# WORK TO BE COMPLETED
Find the line with "Read More (36, 1753)" in the entries below. Repeat it, every following line, and the line with "Legal Documents (133, 2317)", exactly and with nothing added.

# TASK MATERIAL
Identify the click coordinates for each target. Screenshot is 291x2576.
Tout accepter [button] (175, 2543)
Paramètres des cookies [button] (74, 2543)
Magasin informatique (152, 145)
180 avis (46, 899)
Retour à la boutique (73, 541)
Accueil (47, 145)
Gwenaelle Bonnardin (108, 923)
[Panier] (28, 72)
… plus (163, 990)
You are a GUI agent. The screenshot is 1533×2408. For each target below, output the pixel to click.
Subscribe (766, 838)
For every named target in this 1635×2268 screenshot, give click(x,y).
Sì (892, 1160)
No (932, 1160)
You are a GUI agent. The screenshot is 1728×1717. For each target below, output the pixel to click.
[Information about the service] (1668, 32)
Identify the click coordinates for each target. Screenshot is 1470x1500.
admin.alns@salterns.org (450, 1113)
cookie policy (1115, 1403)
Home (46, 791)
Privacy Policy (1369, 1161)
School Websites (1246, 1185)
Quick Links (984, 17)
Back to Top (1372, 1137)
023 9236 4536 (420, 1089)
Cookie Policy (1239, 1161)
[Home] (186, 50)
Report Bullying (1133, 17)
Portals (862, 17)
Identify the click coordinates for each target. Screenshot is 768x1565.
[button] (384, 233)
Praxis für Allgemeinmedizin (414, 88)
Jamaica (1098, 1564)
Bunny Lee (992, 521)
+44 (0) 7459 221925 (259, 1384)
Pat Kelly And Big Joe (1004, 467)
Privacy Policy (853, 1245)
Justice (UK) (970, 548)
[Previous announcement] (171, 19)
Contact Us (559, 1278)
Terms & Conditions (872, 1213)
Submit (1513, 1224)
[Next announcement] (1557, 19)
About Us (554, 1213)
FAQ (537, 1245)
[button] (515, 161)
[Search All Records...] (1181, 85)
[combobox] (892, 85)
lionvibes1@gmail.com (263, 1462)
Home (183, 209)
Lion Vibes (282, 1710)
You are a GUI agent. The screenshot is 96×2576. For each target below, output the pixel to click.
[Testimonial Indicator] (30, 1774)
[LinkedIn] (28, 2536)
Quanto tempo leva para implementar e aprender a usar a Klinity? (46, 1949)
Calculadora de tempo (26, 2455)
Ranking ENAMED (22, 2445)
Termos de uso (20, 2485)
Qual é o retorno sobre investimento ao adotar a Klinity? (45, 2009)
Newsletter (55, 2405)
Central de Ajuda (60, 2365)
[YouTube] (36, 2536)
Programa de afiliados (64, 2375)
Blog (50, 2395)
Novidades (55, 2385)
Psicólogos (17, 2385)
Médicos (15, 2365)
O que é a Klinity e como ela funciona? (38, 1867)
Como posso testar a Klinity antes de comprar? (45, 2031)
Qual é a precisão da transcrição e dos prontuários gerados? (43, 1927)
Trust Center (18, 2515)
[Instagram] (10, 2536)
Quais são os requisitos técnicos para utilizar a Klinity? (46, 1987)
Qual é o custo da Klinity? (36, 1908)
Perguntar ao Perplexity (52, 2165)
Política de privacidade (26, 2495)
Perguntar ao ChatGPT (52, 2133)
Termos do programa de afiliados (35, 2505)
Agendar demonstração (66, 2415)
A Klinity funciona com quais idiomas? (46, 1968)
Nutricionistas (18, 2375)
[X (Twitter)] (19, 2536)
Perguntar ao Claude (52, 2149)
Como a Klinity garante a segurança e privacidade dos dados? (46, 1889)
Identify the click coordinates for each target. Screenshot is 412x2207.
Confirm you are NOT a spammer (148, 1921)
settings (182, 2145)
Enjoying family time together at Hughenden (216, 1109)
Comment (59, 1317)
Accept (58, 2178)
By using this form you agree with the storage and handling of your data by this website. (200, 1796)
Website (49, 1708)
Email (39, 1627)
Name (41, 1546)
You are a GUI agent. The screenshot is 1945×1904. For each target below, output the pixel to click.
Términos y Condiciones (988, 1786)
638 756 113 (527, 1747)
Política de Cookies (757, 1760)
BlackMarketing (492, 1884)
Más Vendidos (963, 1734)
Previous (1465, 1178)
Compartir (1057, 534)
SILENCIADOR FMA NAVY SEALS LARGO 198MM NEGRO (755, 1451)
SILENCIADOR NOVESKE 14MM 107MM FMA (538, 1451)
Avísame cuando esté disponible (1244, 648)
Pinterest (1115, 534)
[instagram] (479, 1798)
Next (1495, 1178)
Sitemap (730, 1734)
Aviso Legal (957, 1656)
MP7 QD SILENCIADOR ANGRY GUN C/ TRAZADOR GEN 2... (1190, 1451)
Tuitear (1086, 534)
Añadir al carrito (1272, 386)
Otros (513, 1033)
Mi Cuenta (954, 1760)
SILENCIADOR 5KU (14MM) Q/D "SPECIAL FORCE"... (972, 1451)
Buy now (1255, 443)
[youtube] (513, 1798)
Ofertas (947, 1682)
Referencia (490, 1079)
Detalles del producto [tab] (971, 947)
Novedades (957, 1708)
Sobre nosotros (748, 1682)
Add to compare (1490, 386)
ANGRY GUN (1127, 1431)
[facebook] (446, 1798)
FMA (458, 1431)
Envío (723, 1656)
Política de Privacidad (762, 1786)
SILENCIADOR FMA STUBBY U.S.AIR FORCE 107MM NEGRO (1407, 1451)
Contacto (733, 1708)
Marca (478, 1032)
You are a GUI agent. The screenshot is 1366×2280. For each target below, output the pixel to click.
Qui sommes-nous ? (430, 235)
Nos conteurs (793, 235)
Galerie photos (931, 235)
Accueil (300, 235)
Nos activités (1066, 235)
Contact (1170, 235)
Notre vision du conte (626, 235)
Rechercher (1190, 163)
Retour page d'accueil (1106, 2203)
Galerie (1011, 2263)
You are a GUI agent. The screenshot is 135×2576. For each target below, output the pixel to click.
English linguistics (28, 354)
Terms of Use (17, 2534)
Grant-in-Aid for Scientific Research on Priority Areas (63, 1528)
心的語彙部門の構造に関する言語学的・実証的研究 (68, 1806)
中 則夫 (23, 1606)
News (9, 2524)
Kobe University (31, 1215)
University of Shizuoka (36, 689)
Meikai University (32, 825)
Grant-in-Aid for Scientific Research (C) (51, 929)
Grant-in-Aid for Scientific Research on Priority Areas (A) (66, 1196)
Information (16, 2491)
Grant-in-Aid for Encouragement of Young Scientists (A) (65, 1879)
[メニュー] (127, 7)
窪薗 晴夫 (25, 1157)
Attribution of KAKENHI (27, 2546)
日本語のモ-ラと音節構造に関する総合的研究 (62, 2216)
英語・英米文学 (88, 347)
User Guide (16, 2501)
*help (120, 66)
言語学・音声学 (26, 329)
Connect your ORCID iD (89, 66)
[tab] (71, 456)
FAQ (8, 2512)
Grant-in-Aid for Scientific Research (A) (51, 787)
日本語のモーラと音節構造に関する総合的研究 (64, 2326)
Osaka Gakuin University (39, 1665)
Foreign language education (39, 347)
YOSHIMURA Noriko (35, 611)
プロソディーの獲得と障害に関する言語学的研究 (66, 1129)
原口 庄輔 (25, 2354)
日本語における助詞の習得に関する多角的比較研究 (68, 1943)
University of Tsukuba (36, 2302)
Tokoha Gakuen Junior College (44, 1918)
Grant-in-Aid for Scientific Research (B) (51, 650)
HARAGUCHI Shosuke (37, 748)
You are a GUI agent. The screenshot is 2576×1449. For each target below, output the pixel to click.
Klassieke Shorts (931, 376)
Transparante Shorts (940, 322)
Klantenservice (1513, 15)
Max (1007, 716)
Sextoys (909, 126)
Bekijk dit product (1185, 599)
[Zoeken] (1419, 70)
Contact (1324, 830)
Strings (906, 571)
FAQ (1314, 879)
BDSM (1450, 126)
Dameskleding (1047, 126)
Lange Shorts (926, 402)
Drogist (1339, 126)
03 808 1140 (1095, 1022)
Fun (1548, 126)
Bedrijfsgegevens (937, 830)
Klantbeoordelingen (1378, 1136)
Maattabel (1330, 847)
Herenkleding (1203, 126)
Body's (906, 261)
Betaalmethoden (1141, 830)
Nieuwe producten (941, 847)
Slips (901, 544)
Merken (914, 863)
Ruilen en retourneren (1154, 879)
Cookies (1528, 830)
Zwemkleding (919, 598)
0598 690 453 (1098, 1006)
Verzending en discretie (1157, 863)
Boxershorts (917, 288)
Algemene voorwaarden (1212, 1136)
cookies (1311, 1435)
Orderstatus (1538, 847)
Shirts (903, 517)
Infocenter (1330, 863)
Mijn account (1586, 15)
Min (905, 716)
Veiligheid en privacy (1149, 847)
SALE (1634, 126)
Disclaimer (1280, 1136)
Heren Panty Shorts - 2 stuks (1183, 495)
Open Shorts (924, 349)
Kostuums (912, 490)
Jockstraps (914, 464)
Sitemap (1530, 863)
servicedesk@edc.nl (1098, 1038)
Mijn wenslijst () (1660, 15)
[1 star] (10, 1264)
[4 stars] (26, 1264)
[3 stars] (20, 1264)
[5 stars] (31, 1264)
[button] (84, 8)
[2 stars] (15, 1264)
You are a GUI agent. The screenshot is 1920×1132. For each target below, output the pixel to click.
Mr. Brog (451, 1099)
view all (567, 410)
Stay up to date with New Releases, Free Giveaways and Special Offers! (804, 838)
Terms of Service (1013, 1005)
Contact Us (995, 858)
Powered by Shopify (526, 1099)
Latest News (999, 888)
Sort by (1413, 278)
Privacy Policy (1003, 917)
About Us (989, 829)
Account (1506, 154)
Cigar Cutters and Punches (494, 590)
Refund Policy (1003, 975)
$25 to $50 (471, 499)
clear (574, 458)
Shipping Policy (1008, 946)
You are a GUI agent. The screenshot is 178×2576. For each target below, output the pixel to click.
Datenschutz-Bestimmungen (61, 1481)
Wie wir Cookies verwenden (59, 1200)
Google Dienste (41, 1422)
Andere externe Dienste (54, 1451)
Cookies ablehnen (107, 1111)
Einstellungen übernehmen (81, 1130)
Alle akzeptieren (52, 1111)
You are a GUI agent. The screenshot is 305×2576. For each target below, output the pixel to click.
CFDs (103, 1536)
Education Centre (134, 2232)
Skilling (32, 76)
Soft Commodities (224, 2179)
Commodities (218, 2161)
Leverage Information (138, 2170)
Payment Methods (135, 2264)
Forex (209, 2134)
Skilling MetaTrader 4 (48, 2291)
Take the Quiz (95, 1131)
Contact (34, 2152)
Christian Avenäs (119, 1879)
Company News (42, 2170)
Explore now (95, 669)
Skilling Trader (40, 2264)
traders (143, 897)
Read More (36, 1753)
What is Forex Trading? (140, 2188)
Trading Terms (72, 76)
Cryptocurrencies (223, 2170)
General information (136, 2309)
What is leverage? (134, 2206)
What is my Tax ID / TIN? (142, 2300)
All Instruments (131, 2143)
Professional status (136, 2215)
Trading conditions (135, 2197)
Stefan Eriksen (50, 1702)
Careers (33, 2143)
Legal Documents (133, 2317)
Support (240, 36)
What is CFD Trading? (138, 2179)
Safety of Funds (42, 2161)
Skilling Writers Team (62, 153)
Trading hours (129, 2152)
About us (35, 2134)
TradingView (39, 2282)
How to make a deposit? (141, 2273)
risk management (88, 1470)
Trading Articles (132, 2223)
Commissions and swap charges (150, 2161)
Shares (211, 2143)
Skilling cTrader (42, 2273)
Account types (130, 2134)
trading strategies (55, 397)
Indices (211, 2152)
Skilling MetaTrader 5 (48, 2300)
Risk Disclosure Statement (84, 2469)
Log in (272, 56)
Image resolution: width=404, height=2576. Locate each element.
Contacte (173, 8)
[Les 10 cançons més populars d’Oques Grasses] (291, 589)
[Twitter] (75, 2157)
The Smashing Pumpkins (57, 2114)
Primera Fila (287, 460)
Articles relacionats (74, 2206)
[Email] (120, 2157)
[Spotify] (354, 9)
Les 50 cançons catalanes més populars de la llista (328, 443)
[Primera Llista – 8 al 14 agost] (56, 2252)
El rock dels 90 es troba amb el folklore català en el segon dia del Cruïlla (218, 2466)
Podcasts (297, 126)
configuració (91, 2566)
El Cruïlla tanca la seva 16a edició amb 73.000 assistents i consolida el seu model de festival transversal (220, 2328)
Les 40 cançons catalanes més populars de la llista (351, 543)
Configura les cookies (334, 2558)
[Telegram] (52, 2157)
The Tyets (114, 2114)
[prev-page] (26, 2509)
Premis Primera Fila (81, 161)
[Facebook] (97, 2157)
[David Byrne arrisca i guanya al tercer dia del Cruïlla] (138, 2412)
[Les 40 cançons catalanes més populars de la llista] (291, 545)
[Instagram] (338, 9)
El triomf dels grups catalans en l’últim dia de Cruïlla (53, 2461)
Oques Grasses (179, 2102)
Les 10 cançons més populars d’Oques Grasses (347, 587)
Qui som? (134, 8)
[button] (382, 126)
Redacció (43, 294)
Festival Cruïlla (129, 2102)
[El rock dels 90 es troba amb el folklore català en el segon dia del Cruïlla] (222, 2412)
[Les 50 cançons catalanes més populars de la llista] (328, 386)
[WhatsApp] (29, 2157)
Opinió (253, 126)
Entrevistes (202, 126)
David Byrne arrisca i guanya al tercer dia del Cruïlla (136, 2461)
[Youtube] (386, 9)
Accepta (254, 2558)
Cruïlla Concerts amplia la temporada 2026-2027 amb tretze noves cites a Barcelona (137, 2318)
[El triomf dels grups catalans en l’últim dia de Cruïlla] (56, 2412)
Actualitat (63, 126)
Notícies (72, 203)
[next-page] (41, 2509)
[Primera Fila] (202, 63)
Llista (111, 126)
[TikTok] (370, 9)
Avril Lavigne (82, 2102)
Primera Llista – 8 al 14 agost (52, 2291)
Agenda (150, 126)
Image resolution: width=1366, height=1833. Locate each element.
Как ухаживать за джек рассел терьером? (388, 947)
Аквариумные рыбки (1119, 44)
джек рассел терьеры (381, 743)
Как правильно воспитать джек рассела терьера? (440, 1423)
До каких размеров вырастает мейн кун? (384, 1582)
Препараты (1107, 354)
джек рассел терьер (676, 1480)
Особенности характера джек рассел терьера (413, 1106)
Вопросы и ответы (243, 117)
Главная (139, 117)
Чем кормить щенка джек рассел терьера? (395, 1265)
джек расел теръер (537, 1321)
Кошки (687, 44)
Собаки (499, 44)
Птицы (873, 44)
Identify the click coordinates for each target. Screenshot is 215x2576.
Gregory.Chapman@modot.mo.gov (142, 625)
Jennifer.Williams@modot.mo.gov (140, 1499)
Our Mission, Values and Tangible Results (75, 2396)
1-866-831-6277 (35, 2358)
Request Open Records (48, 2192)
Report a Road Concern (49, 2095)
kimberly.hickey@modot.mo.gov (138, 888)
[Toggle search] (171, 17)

# TASK RESULT
Read More (36, 1753)
What is Forex Trading? (140, 2188)
Trading Terms (72, 76)
Cryptocurrencies (223, 2170)
General information (136, 2309)
What is leverage? (134, 2206)
What is my Tax ID / TIN? (142, 2300)
All Instruments (131, 2143)
Professional status (136, 2215)
Trading conditions (135, 2197)
Stefan Eriksen (50, 1702)
Careers (33, 2143)
Legal Documents (133, 2317)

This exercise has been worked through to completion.